GUEST COLUMN

Why Maine needs charter schools

Posted May 24, 2011, at 10:20 p.m.

Maine should permit public charter schools. Why?

Not because our public schools are a disaster now and this new kind of public school would solve the problem. Maine’s public schools now do fail a lot of our kids, but we are not like Baltimore or Washington, D.C., or the California inner cities we see on TV or in “Waiting for Superman.”

Maine should permit public charter schools because doing so will make our own district schools better. There is always room for that.

No need here to go into how this works, but facts show that it does. What is the proof? That states that have tried public charter schools don’t change their minds. That’s 40 states and the District of Columbia now.

We are behind the curve on this social change. In those 41 jurisdictions, there are 5,400-plus public charter schools serving 1.7 million kids. There are different amounts of experience in different states — nearly 20 years in Minnesota. The 41 jurisdictions are controlled by different parties and have different political tendencies. Once a state has tried charter schools, their varied politicians have tinkered with the details, but they have never changed their minds that public charter schools are something they and their constituents want.

And a lot of these schools are in rural areas, too, like Coos County, N.H., and Idaho.

Public charter schools introduce more options into the public school system. Pupils and their parents like that. Nationwide, public charter schools are way over-subscribed. There are another 400,000-plus kids whose parents are trying to get them into a charter school and can’t. That’s partly because it’s hard work starting a new school, expanding it and making it work. It’s partly because politicians don’t want to shake up the tradition-bound district schools too much too quickly. It’s further proof of what Maine should do.

More proof? In states where we have data, teachers feel the same way. Public charter schools don’t have nearly enough positions for all the teachers who want to teach in them. Teachers know that charter schools can provide a good teaching environment, even if their leaders sometimes don’t.

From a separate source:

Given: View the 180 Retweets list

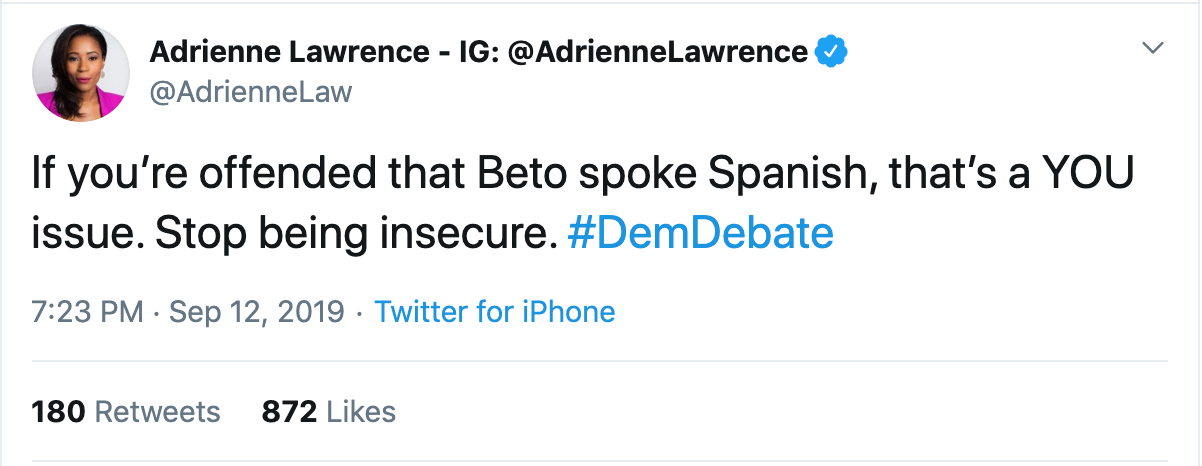Looking at the screenshot, I should click(x=125, y=411).
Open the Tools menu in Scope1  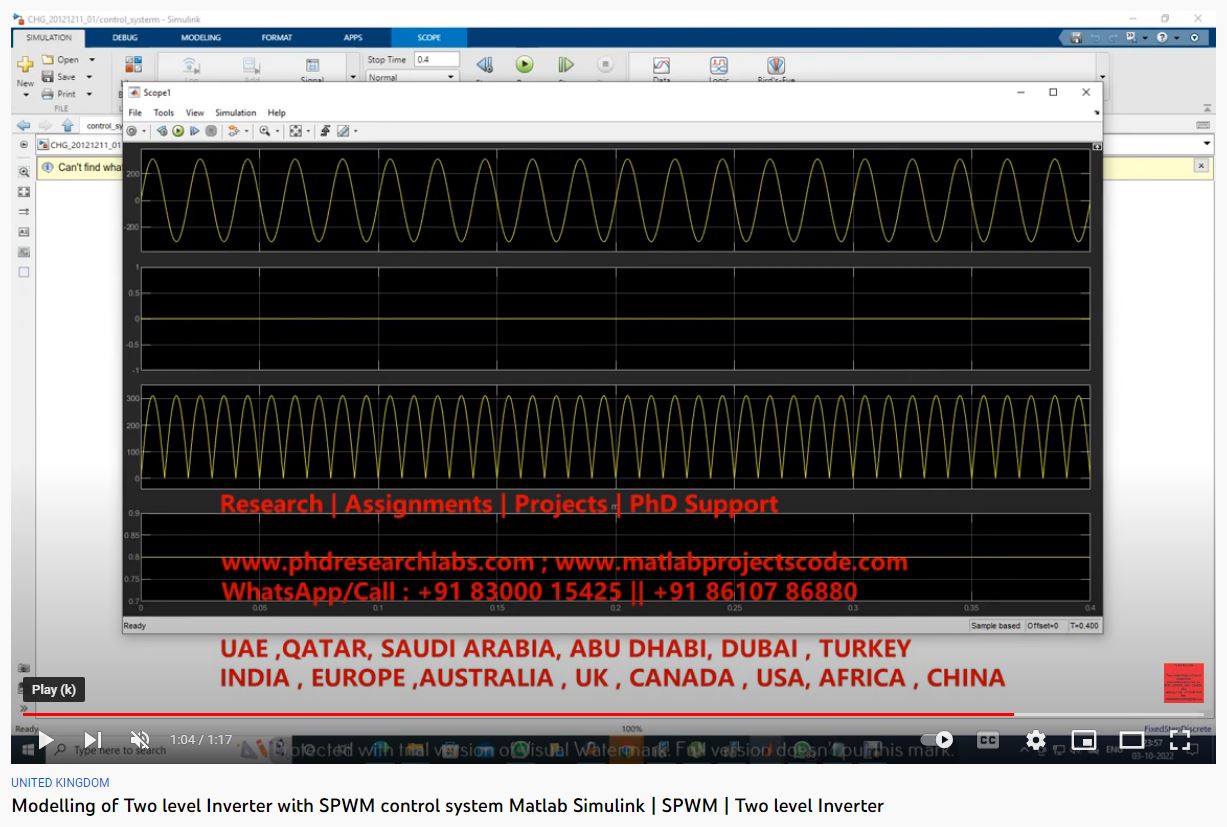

It’s hard for vested interests to accept changes to the status quo. Public charter schools would mean modest change for our many superintendents; most are opponents, though some clever ones see the educational possibilities. They see innovations that are working where public charter schools have been tried. Maine is still stuck in the dwindling band of resisters with Kentucky and Alabama.

The bill before our Legislature now, LD 1553, has a further advantage over many other schemes for improving our schools. It doesn’t increase the tax bill. It has been crafted for Maine families and towns and benefits from 20 years of experience in other states.

When this bill becomes law, Maine’s district schools won’t be attacked, but they will get a nudge, and it will be a constructive nudge.

There are lots of things we should do to improve our public schools. Some have to wait until we can afford them. We can afford public charter schools. Maine should pass LD 1553 and permit public charter schools now.

William I. Jones is a retired World Bank economist and former government professor at Oberlin College who grows and sells Christmas trees and blueberries in Hope.